- _Task directions_: Needed from the data below: every line from the one with "How do I perform: Click the vertical" up to and including the one with "Task: Click the Update button", repeated exactly and with nothing else.

*** Data for analysis Section Begins ***

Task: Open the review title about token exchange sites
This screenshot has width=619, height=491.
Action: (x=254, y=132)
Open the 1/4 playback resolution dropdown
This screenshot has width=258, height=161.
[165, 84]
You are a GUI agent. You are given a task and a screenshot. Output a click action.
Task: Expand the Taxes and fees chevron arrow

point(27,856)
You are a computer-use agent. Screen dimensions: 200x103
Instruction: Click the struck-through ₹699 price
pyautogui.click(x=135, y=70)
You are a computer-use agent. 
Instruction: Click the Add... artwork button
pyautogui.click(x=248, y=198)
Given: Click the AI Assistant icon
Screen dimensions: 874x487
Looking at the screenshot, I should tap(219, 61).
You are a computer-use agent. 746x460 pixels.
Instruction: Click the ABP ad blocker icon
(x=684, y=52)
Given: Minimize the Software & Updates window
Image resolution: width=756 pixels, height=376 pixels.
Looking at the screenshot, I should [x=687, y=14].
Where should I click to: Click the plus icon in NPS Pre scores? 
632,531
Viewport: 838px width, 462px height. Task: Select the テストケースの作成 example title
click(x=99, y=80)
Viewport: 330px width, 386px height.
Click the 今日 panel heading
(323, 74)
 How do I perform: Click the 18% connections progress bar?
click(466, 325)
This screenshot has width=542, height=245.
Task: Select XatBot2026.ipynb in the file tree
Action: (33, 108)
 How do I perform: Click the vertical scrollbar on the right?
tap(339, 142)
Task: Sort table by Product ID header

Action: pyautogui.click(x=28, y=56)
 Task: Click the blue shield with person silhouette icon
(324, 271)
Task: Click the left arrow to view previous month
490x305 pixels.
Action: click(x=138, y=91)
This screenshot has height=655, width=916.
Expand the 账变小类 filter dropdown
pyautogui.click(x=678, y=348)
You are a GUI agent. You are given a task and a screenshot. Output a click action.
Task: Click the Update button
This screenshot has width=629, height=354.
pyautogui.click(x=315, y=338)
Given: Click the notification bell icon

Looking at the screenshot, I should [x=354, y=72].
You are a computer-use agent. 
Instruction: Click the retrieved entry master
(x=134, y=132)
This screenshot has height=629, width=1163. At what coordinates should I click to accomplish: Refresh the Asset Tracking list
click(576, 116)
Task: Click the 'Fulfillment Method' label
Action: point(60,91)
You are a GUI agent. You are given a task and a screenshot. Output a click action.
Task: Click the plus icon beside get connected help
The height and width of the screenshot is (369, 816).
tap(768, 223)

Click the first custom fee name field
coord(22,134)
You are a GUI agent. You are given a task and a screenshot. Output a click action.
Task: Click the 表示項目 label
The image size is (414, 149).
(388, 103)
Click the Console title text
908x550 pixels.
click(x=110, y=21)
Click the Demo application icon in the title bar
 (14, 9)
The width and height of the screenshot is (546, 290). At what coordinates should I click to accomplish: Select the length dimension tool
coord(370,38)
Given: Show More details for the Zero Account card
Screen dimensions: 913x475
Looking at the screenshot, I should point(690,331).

*** Data for analysis Section Ends ***

- _Task result_:
 How do I perform: Click the vertical scrollbar on the right?
tap(339, 142)
Task: Sort table by Product ID header

Action: pyautogui.click(x=28, y=56)
 Task: Click the blue shield with person silhouette icon
(324, 271)
Task: Click the left arrow to view previous month
490x305 pixels.
Action: click(x=138, y=91)
This screenshot has height=655, width=916.
Expand the 账变小类 filter dropdown
pyautogui.click(x=678, y=348)
You are a GUI agent. You are given a task and a screenshot. Output a click action.
Task: Click the Update button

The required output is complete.